Challenge
Write out the rows below without any change, from the row containing "Given: Tap the Small packet size switch knob" through the row containing "(x=651, y=466)".

Input for this task
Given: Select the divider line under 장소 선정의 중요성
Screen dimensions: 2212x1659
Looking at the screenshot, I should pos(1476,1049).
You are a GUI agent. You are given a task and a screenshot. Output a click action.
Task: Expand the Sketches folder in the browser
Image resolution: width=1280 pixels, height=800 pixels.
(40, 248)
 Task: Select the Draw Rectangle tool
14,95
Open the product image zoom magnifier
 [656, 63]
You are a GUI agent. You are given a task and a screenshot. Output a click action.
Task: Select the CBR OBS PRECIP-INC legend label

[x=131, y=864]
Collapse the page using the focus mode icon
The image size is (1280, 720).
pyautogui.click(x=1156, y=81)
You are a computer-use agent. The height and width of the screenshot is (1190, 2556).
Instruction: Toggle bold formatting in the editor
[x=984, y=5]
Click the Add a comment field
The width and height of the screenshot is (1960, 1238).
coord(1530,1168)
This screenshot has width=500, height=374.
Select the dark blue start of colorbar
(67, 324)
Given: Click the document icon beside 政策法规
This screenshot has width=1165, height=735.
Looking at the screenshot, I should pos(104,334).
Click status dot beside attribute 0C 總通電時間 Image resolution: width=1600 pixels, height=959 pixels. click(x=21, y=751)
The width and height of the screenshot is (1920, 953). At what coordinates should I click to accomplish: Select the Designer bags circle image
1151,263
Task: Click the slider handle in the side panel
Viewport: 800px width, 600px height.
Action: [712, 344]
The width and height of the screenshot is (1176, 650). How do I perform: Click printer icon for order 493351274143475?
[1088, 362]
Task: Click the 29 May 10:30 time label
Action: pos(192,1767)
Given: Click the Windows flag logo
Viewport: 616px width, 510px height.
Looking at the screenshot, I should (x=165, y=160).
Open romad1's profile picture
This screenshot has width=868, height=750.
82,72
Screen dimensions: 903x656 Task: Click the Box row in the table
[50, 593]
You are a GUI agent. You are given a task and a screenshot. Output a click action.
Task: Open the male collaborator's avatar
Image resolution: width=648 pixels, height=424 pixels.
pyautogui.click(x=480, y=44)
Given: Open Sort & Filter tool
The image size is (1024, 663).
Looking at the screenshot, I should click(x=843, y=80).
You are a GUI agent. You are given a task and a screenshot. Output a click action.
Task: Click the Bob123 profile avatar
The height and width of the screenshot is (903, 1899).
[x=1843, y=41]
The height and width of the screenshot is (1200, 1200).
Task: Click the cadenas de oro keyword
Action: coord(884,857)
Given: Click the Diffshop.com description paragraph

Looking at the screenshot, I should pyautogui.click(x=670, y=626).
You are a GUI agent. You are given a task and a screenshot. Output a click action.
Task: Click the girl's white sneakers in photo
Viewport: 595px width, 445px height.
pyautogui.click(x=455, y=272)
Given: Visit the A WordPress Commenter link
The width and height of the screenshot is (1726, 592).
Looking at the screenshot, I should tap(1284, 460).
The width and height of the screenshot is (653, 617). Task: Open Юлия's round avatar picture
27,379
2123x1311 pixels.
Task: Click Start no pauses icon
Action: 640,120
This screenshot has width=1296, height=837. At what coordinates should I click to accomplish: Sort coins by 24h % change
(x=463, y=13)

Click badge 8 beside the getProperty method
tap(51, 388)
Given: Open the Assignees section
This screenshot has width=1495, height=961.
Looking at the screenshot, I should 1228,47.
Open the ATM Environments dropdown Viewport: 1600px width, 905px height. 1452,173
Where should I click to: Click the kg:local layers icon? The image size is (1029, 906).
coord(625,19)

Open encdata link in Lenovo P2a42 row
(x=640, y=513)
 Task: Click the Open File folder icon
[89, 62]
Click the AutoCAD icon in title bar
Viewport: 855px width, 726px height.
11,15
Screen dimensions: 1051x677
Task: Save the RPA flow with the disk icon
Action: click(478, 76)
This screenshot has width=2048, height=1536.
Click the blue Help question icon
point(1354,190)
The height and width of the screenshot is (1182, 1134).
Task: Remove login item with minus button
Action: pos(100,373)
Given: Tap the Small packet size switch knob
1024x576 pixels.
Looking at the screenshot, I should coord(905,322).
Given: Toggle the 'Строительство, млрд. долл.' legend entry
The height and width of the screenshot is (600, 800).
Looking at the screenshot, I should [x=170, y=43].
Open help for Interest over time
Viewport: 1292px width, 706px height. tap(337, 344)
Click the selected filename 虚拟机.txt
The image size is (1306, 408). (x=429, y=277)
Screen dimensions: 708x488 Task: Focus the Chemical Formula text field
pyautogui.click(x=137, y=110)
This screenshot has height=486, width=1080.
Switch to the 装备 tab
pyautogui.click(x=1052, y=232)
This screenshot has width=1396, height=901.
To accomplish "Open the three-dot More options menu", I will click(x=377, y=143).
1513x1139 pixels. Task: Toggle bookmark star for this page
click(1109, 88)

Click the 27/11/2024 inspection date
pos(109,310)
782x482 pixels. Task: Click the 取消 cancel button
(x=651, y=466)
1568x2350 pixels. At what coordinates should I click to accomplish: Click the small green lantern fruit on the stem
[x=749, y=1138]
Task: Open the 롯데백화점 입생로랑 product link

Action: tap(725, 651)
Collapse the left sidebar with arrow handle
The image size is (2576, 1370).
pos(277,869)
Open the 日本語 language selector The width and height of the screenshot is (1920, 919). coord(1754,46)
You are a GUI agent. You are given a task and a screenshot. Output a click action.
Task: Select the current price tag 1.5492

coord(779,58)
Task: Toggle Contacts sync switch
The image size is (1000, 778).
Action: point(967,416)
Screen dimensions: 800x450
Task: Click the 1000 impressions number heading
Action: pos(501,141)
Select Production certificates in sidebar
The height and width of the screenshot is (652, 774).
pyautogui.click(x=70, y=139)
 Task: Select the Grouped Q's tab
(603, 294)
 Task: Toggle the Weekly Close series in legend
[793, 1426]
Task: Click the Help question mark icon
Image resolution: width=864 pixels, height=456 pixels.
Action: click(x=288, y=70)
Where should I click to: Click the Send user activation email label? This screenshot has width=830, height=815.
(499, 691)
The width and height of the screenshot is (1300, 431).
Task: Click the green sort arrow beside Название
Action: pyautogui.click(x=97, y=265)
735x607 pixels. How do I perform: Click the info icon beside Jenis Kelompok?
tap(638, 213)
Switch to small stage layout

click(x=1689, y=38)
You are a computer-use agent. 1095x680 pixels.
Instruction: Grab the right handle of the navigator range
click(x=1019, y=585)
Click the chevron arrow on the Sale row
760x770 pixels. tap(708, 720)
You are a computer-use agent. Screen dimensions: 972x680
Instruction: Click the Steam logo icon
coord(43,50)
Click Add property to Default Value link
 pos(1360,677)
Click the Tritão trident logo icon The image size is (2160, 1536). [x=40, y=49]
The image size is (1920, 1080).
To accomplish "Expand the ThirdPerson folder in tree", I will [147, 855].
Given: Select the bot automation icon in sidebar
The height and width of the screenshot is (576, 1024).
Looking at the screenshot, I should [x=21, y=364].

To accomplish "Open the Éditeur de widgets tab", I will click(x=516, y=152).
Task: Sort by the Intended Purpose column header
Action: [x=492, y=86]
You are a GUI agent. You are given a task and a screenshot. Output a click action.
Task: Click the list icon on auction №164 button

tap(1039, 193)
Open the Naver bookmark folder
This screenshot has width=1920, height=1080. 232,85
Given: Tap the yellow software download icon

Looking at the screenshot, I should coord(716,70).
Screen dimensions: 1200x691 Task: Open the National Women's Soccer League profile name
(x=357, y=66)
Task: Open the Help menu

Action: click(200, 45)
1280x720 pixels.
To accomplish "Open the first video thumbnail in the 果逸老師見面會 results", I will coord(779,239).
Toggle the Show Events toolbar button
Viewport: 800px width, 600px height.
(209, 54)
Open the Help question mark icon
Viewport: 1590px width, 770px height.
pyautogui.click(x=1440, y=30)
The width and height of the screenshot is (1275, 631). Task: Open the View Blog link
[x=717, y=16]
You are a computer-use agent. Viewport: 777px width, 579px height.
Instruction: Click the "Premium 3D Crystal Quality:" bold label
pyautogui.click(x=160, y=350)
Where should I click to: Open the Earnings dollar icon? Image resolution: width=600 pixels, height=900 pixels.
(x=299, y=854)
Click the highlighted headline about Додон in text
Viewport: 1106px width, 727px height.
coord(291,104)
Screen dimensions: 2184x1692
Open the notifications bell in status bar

Answer to this exercise
Given: Tap the Small packet size switch knob
1024x576 pixels.
Looking at the screenshot, I should coord(905,322).
Given: Toggle the 'Строительство, млрд. долл.' legend entry
The height and width of the screenshot is (600, 800).
Looking at the screenshot, I should [x=170, y=43].
Open help for Interest over time
Viewport: 1292px width, 706px height. tap(337, 344)
Click the selected filename 虚拟机.txt
The image size is (1306, 408). (x=429, y=277)
Screen dimensions: 708x488 Task: Focus the Chemical Formula text field
pyautogui.click(x=137, y=110)
This screenshot has height=486, width=1080.
Switch to the 装备 tab
pyautogui.click(x=1052, y=232)
This screenshot has width=1396, height=901.
To accomplish "Open the three-dot More options menu", I will click(x=377, y=143).
1513x1139 pixels. Task: Toggle bookmark star for this page
click(1109, 88)

Click the 27/11/2024 inspection date
pos(109,310)
782x482 pixels. Task: Click the 取消 cancel button
(x=651, y=466)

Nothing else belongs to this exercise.